Park Chan-wook, déjà deux prix prestigieux à Cannes, peut être aisément classé (avec le tâcheron Gaspar Noé et le Japonais Takashi Miike) au panthéon des réalisateurs/provocateurs surestimés : ses films, particulièrement démonstratifs et redondants, arrivent pourtant à faire illusion auprès d’un large public et de critiques fans d’un cinéma extrême vaguement auteurisant. Pour faire son intéressant, notre auteur nous indique que son film est librement inspiré de Thérèse Raquin d’Émile Zola. Thirst reprend en effet la structure et certains thèmes de l’œuvre de l’écrivain français en y ajoutant une forme fantastique. Il nous raconte l’histoire d’un prêtre qui mute en vampire suite à une transfusion sanguine. Cette transformation provoque chez lui une explosion de testostérones qui l’amène à vouloir s’adonner aux plaisirs de la chair avec Tae-ju, une jeune femme mariée à un homme particulièrement détestable. Prisonnière de sa famille, notamment d’une belle-mère ogresse, elle trouve l’amour et l’attention auprès du prêtre. Les deux tourteaux cherchent alors à assassiner le mari afin de vivre leur passion pleinement. On retrouve ici les grandes lignes du roman : une femme perdue dans une vie qu’elle ne désire pas ; les réunions de famille et d’amis détestables ; les amants maudits qui laissent exprimer leur bestialité. Si le film disserte surtout sur l’affrontement entre les pulsions humaines et la foi, Park nous ressert également cette idée universelle et détestable que les femmes symbolisent le mal, le prêtre étant un enfant de cœur à côté de sa jeune amante qu’il vampirise : elle se révèle très vite une redoutable prédatrice assoiffée de sangs, manipulatrice et incontrôlable. Un brin réactionnaire pour un cinéaste considéré comme audacieux et novateur.

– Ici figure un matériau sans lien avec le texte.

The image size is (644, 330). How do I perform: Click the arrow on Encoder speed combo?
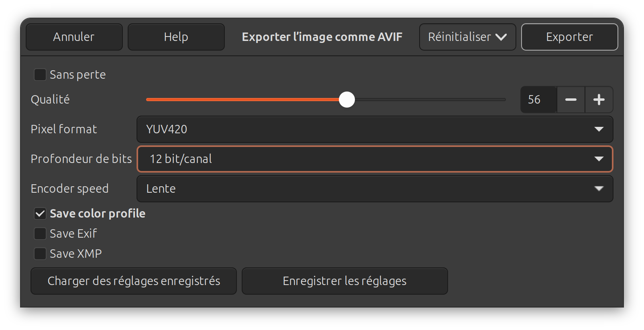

L’idée d’une adaptation libre de Zola semblait intéressante, mais Park Chan-wook, fidèle à lui-même, nous assène ses idées avec une maladresse et une redondance rare durant deux heures interminables. Pour cet auteur, le spectateur n’a pas les capacités intellectuelles nécessaires pour comprendre en une seule séquence les idées complexes exposées. Confronté à notre stupidité, le maître nous martèle ses idées jusqu’à l’indigestion, dans une forme chaotique dont il a le secret. Cela révèle évidemment une absence de réflexion sur la construction narrative du film. On se rappelle du grandiloquent Old Boy entièrement construit sur des effets de style boursouflés et inutiles ; Thirst, qui a gagné le Prix du jury de Cannes − une aberration −, relève de la même inspiration : un amas de plans et d’idées montées de manière brouillonne, pouvant être considéré par certains comme un beau foisonnement d’idées, mais qui masque en réalité une absence totale de réflexion sur le fond et la forme. Si la mise en scène de Park se voulait véritablement cohérente dans son invention avec des figures faisant sens (comme chez les stylistes Mann ou To), on serait plus compréhensif avec notre ami coréen. Malheureusement, ce dernier semble vouloir créer des plans et des séquences selon son humeur du jour : aucune tentative de réflexion et de recul critique sur ce qu’il nous livre ; juste de l’effet. On peut ainsi parler d’assemblage et non de montage, la compilation d’idées annihilant la pensée. Les cinémas d’Asie se caractérisent souvent par une absence de tabous qui laisse libre cours à l’invention audacieuse et à la fusion des genres : on peut passer du mélodrame poétique au gore en un clin d’œil (on pense notamment au cinéma de Hong Kong). Park Chan-wook, s’inscrivant dans cette idée, réalise un cinéma en forme de montagnes russes, qui nous fait passer, sans répit, d’une émotion à une autre. Si cette mécanique fonctionne très bien dans certaines œuvres asiatiques (chez Tsui Hark ou Johnnie To par exemple), l’absence de cohérence de Park provoque un désagréable sentiment d’imposture.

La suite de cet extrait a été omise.